Kia Elan

0

Kia Elan to jedna z najbardziej zaskakujących i zarazem najmniej znanych sportowych przygód w historii koreańskiej motoryzacji. Choć jego nazwa i sylwetka przywodzi na myśl klasyczne brytyjskie roadstery, to niewielu wie, że w drugiej połowie lat 90. ten zwinny, lekki kabriolet powrócił do życia dzięki marce Kia, która na pewien czas przejęła prawa do produkcji jednego z najbardziej charakterystycznych modeli Lotusa – modelu Elan M100.

Oryginalny Lotus Elan M100, zaprezentowany pod koniec lat 80., był autem niezwykłym: lekkim, perfekcyjnie zbalansowanym i – wbrew klasycznej filozofii – z napędem na przednie koła. To właśnie ten ostatni element wzbudzał kontrowersje, ale jednocześnie czynił auto wyjątkowo skutecznym w zakrętach. Gdy Lotus popadł w tarapaty finansowe, a produkcję modelu zakończono w 1992 roku, Kia wykupiła prawa do projektu i w 1996 roku zaprezentowała własną wersję – pod nazwą Kia Elan, przeznaczoną głównie na rynek południowokoreański.

Auto wyglądało niemal identycznie jak oryginalny Lotus – nisko osadzone nadwozie z ostrym przodem, charakterystyczne klapowane reflektory, muskularne tylne błotniki i klasyczna linia roadstera. Cała forma została zachowana niemal bez zmian, co czyniło Kia Elan jednym z najładniejszych i najbardziej europejsko wyglądających aut z Korei tamtego okresu.

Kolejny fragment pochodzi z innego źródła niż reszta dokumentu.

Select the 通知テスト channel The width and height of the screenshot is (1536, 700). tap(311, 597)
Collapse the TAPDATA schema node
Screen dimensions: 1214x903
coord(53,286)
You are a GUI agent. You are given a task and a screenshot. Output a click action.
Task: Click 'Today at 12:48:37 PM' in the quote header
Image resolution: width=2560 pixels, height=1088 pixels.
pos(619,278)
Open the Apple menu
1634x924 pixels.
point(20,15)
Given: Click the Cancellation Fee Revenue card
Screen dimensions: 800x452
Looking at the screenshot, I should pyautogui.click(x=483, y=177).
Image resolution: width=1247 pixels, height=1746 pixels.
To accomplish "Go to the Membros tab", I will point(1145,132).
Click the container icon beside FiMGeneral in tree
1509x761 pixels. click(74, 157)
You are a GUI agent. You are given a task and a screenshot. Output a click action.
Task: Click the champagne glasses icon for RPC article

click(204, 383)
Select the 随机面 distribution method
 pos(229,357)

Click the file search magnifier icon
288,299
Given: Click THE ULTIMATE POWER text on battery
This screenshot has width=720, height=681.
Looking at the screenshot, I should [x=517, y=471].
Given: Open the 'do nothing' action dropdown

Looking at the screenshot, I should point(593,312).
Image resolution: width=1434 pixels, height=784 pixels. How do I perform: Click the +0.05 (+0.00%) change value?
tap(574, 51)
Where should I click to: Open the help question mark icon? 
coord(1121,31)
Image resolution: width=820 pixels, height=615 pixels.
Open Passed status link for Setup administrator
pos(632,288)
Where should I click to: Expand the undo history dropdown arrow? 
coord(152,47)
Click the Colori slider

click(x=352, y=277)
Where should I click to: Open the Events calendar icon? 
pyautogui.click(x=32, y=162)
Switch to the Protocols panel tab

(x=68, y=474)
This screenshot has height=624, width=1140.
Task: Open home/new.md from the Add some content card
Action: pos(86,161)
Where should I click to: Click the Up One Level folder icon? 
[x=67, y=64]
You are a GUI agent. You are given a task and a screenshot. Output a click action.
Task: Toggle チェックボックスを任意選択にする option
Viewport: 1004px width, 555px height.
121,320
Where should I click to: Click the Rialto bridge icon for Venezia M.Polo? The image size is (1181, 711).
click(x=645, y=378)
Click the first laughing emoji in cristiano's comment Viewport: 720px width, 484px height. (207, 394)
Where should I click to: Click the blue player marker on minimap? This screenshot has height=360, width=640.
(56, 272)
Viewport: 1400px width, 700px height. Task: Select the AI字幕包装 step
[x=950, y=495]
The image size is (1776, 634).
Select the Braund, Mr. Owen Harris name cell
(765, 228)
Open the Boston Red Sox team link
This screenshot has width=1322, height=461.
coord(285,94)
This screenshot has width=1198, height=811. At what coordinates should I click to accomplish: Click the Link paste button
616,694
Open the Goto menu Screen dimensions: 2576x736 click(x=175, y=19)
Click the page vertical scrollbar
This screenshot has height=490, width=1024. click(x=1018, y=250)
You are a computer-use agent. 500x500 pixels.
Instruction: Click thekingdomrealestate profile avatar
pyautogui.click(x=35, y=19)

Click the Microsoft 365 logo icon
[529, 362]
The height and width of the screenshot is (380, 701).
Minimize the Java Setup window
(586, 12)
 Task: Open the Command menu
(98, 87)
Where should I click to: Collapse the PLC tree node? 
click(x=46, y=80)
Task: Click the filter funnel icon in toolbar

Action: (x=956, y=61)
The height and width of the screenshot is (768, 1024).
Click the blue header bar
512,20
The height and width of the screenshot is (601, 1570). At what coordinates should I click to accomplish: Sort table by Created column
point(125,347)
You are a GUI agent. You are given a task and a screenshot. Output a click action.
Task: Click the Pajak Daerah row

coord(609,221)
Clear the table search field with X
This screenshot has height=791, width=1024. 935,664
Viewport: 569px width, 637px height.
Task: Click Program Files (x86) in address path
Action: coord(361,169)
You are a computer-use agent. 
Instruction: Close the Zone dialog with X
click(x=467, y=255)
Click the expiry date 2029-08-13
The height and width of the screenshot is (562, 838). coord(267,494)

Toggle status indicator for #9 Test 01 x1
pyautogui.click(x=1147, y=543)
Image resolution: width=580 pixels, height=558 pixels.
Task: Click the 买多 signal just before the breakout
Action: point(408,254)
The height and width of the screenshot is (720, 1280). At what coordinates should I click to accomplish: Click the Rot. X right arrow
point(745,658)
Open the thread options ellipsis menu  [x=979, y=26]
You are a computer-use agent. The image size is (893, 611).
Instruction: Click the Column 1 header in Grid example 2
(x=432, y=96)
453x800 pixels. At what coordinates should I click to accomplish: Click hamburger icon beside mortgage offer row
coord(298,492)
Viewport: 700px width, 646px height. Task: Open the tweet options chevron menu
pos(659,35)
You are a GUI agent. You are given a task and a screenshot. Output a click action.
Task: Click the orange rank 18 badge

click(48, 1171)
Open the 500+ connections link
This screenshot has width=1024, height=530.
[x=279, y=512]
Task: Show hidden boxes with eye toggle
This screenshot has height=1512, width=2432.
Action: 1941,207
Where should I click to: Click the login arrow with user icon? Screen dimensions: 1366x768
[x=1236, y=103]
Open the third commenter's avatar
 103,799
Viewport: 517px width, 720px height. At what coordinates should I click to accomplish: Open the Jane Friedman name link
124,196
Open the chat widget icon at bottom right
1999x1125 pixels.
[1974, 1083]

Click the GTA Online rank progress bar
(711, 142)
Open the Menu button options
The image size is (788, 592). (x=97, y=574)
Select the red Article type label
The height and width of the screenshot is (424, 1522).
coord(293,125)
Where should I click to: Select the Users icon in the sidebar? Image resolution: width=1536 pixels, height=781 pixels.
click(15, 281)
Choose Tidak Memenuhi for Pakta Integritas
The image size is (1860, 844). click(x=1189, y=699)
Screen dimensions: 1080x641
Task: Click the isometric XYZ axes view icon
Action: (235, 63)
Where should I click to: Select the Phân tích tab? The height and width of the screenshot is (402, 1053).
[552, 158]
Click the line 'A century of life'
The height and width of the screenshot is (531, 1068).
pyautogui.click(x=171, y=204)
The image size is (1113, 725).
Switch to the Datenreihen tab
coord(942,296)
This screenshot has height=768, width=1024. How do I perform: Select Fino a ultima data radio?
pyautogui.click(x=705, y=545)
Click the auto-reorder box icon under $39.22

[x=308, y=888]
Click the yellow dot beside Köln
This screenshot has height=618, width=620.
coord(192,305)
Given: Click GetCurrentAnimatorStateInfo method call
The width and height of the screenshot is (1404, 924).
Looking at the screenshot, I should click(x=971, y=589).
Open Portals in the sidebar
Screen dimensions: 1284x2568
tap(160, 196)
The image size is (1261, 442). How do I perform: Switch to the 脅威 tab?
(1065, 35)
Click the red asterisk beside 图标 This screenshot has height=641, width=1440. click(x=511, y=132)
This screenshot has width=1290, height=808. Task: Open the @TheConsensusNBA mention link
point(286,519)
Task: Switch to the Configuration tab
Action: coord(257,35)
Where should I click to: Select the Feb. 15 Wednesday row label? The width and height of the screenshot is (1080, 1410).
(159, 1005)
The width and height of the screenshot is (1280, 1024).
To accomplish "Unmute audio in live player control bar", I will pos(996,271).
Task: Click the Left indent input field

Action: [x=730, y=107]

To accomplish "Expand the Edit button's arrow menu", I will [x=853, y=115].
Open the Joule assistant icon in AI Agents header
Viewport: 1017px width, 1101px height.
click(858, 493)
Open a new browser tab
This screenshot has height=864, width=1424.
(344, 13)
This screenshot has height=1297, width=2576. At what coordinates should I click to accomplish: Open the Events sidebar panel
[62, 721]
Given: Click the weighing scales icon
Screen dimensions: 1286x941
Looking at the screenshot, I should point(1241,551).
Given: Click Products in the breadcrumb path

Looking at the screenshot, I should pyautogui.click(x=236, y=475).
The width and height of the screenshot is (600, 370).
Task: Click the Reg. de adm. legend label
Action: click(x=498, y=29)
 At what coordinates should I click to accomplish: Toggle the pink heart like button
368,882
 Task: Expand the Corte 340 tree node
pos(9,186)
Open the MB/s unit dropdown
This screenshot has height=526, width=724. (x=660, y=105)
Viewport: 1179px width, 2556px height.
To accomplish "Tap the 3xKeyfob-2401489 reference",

To był prawdziwy egzotyk – szczególnie na tle ówczesnej oferty marki, która opierała się na prostych sedanach i hatchbackach.

Pod względem technicznym największą zmianą był silnik. Zamiast japońskiej jednostki Isuzu 1.6 turbo, którą montowano w Lotusie, Kia zdecydowała się na swoją własną, wolnossącą jednostkę DOHC o pojemności 1.8 litra, rozwijającą około 150 koni mechanicznych. Choć moc była niższa niż w wersji turbo Lotusa (ok. 165–170 KM), to dzięki niskiej masie – poniżej 1 100 kg – osiągi nadal były bardzo przyzwoite. Auto przyspieszało do setki w około 7,5 sekundy, a jego największym atutem nie była prędkość na prostej, lecz niesamowita precyzja prowadzenia.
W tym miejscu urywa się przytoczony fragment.